EINDHOVEN / TILBURG – Patiënten met endeldarmkanker met een stoma hebben 1 tot 10 jaar na diagnose een lagere kwaliteit van leven en gaan vaker naar de arts in vergelijking met mensen zonder een stoma. Dat blijkt uit een onderzoek naar de lichamelijke en geestelijke gevolgen van het dragen van een stoma door PROFIEL onderzoeker dr. Floortje Mols en collega’s, waarvan de resultaten recent zijn verschenen in het tijdschrift Psycho-Oncology.
De studie werd uitgevoerd onder een groep patiënten met endeldarmkanker die tussen 2000 en 2009 werden gediagnosticeerd. Alle deelnemers ontvingen een vragenlijst over kwaliteit van leven. Driekwart van de patiënten (76 procent) reageerde op de vragenlijsten.

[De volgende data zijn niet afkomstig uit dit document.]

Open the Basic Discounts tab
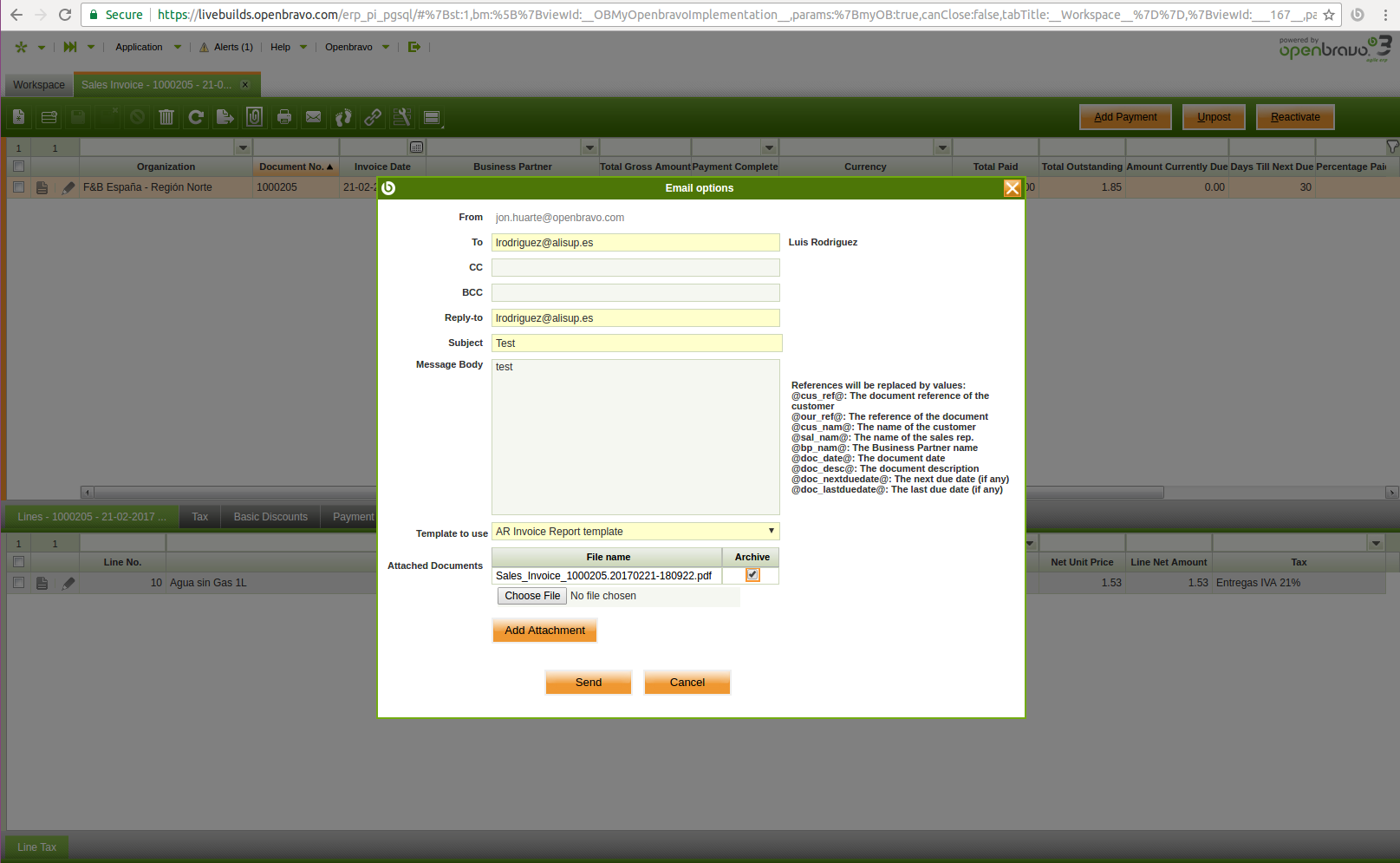The width and height of the screenshot is (1400, 863). click(x=270, y=517)
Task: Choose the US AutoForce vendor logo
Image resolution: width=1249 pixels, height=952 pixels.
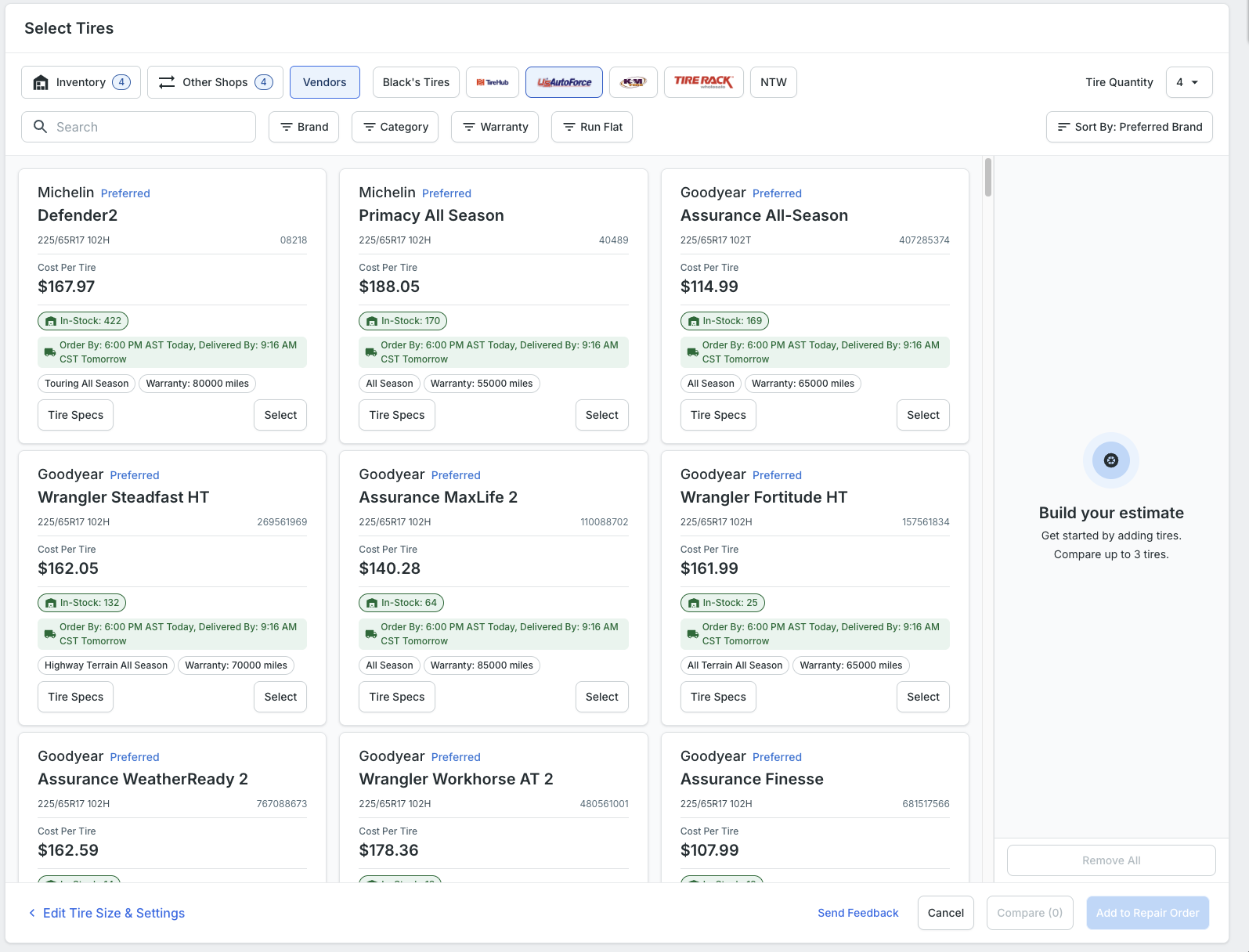Action: pos(564,82)
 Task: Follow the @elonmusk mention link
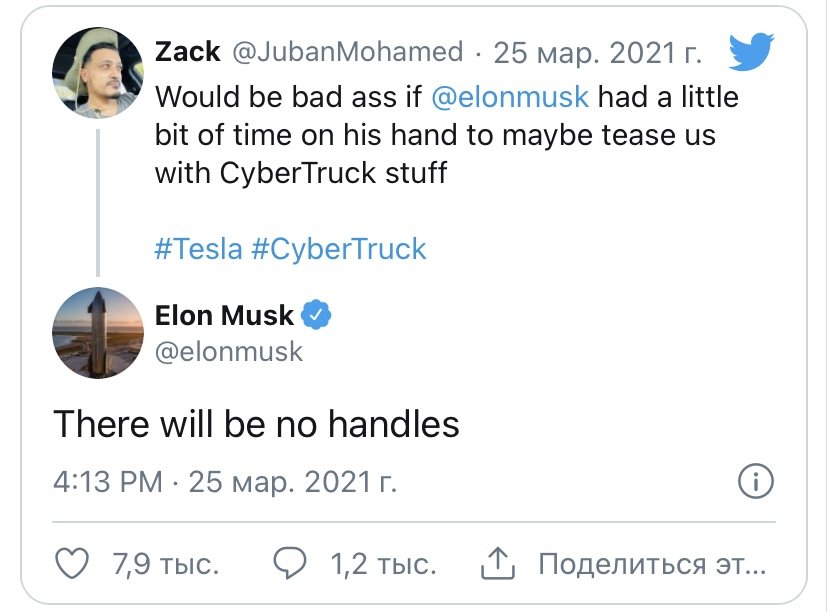pyautogui.click(x=510, y=98)
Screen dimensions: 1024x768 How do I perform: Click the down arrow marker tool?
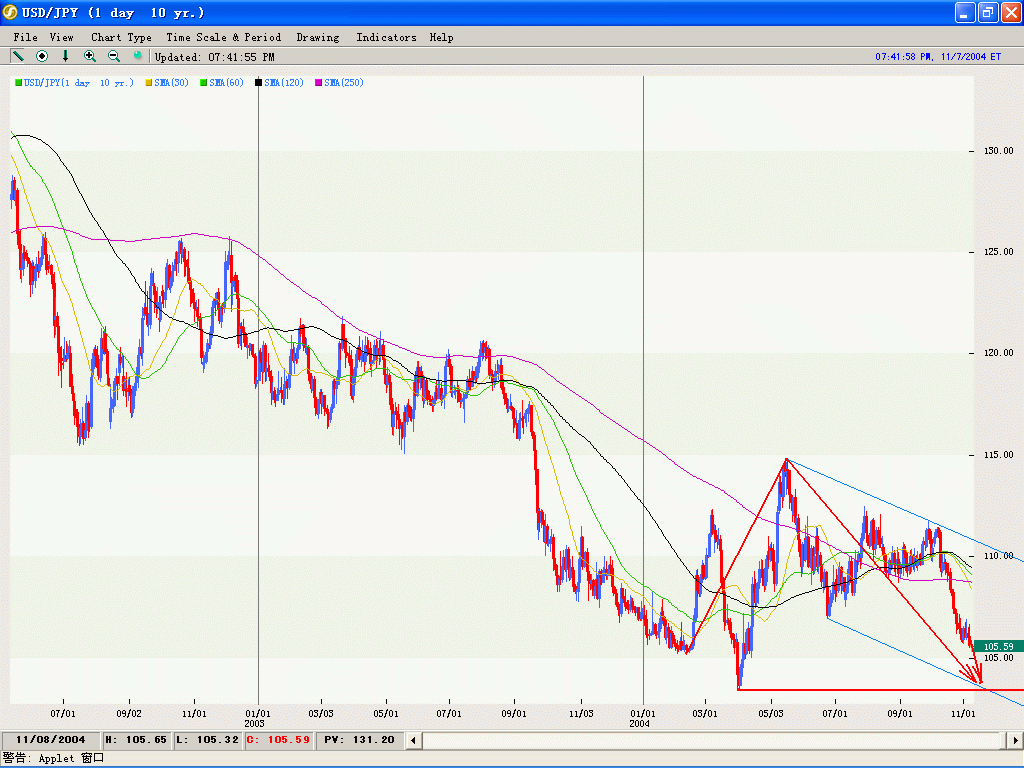pyautogui.click(x=66, y=56)
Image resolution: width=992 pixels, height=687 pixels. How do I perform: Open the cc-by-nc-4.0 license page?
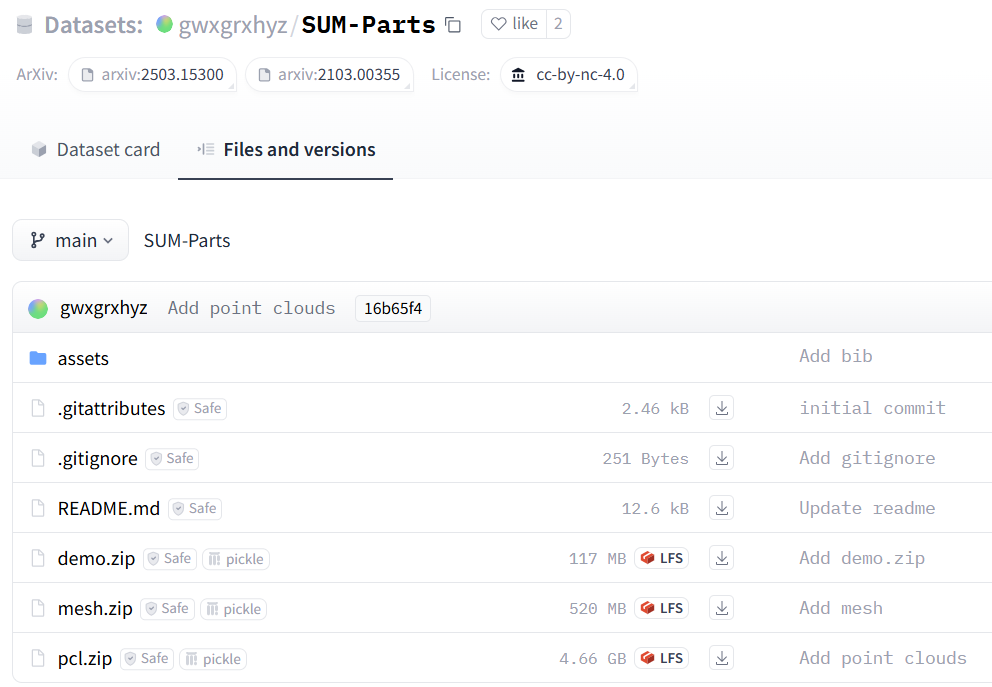tap(569, 74)
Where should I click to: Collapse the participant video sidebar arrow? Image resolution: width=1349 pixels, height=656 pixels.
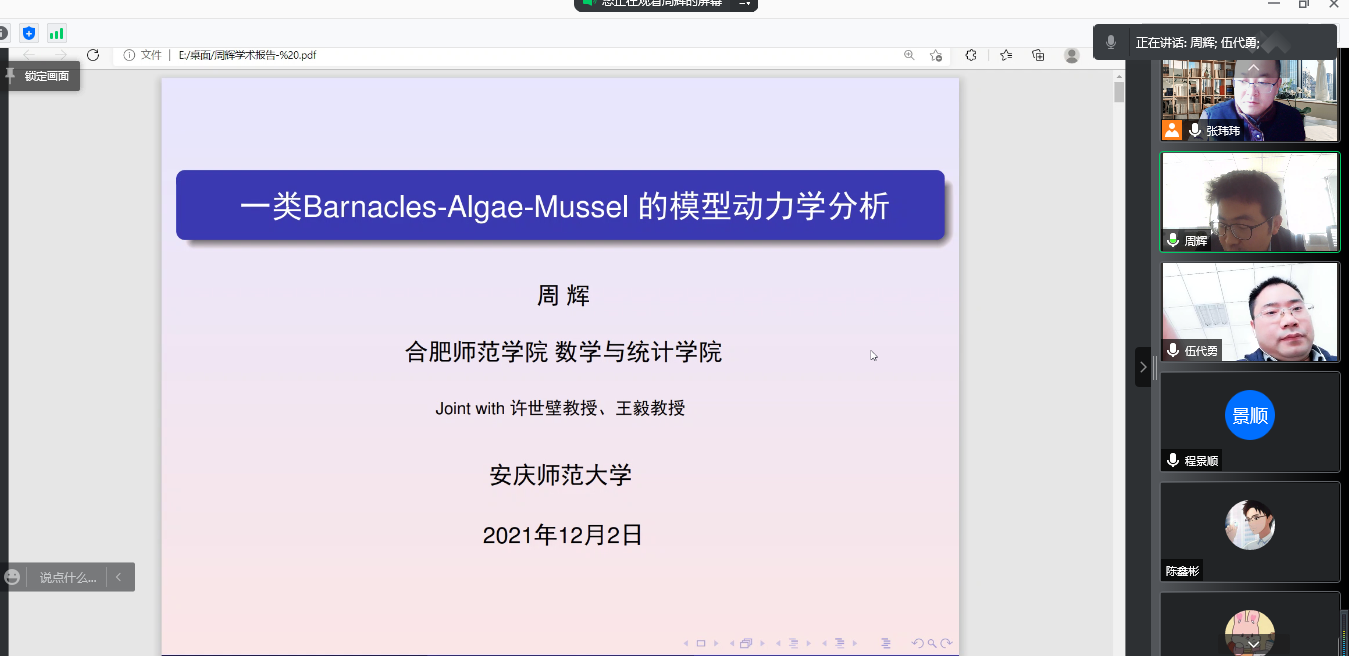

Significant en klinisch relevant
43 procent van de deelnemers had een stoma ten tijde van het onderzoek. Uit de antwoorden bleek dat zij meer problemen hadden op lichamelijke en sociaal gebied en ervoeren ze een slechtere algemene gezondheid en kwaliteit van leven. Ze hadden echter minder last van verstopping en diarree in vergelijking met mensen zonder een stoma. Ze hadden verder een aanzienlijk slechter zelfbeeld van het lichaam, meer mannelijke seksuele problemen, maar minder problemen met het maagdarmkanaal.
Er werden geen verschillen op het gebied van angst en depressie. (Ex-)kankerpatiënten met een stoma geloofden dat hun ziekte meer ernstige gevolgen heeft, dat deze langer voortduren en maakten zich meer zorgen over hun ziekte in vergelijking met mensen zonder een stoma. Verder bezochten overlevenden met een stoma vaker hun medisch specialist, maar niet hun huisarts. Ook ontvingen ze vaker extra ondersteuning na de behandeling van kanker.
Conclusies
Dr. Floortje Mols en collega’s concluderen dat overlevenden van endeldarmkanker met een stoma een lagere kwaliteit van leven ervaren, een somberder beeld van de ziekte hebben en meer gebruik maken van de zorg in vergelijking met mensen zonder een stoma 1 tot 10 jaar na diagnose.